• _TEXT SEGMENT_:
****************
# Lawrance H2O ?



## Old Bill (Feb 11, 2004)

Hello all,

I have A H2O handheld with Navionics software that I have been quite pleased with and really enjoyed the detail provided by this unit. However now I would like to use it on the road both in my truck, and on my motorcycle. Does anyone know of a software that would provide this information, and I could just swap the chips out back and forth?

Thanks in advance,

Bill


----------



## WALLEYE MIKE (Jan 7, 2001)

I believe you want Map Create software.


----------



## The Whale (Jan 12, 2001)

Save yourself some grief and gain more functionality by picking up a "base" Garmin Nuuvi for around $150.00 to $200.00. It'll give you more than what you'll need and be very easy to use.


----------



## L Carr (Jun 11, 2007)

Map Create, or better than a Garmin for the bang for the buck, get a Lowrance XOG. It uses the same chart your H2Oc does, and is a crossover/turn-by-turn/on water unit. Comes with a rock solid mounting base, and it rocks as far as I am concerned. The Garmin is a great unit, but it doesn't have the flexibility and charts available for use on inland lakes and as a turn by turn that the XOG has. The XOG is on sale at a lot of places for about $150. And like I said, it uses the Navionics charts. I have used mine for a year now...and will be buying two more for family members for Christmas.

Larry Carr
Navionics Inc.


----------



## Bender16v (Oct 28, 2007)
****************
• _EXTRACTED RECORDS_:
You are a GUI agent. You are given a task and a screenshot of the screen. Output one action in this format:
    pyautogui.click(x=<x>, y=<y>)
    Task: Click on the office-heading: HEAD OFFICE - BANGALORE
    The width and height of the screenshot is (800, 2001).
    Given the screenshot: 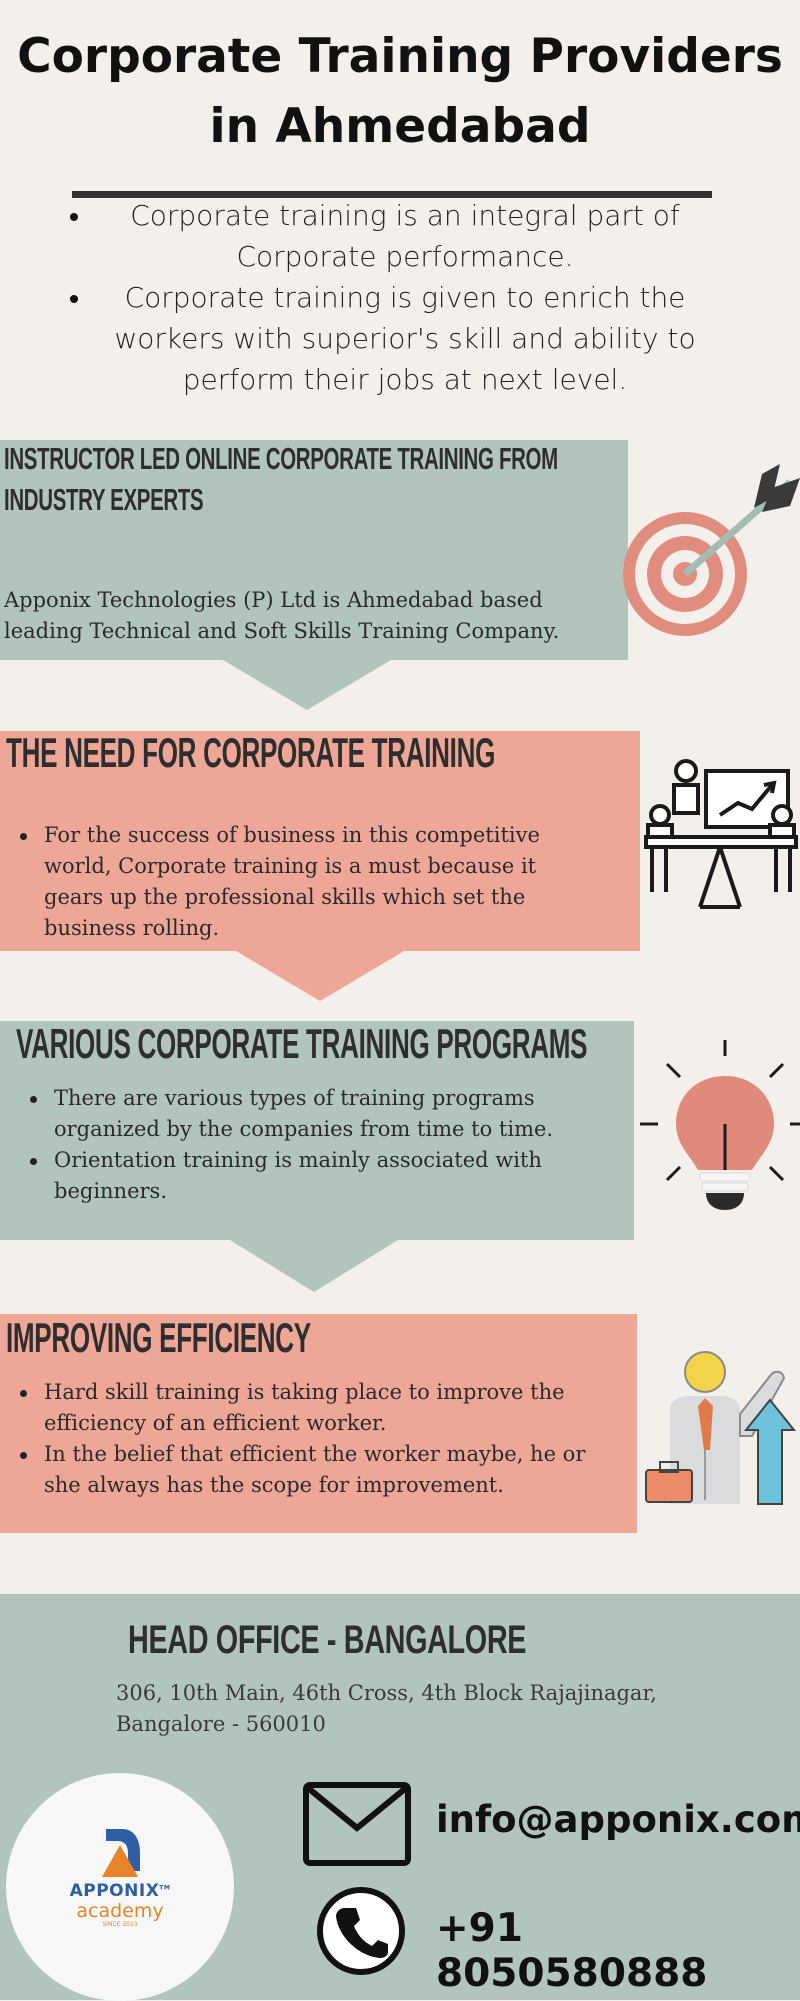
****************
• _WORK ORDER 1_:
In the Lowrance H2O thread, copy word for word the passage starting at "## Old Bill" and ending at "back and forth?".
• _WORK ORDER 2_:
According to the Lowrance H2O thread, what price range does The Whale give for a base Garmin Nuuvi?
• _WORK ORDER 3_:
Translate this sentence from the Lowrance H2O thread into Spanish: "The XOG is on sale at a lot of places for about $150."

• _FINAL ANSWER 1_:
## Old Bill (Feb 11, 2004)

Hello all,

I have A H2O handheld with Navionics software that I have been quite pleased with and really enjoyed the detail provided by this unit. However now I would like to use it on the road both in my truck, and on my motorcycle. Does anyone know of a software that would provide this information, and I could just swap the chips out back and forth?

• _FINAL ANSWER 2_:
Around $150.00 to $200.00.

• _FINAL ANSWER 3_:
El XOG está en oferta en muchos lugares por unos $150.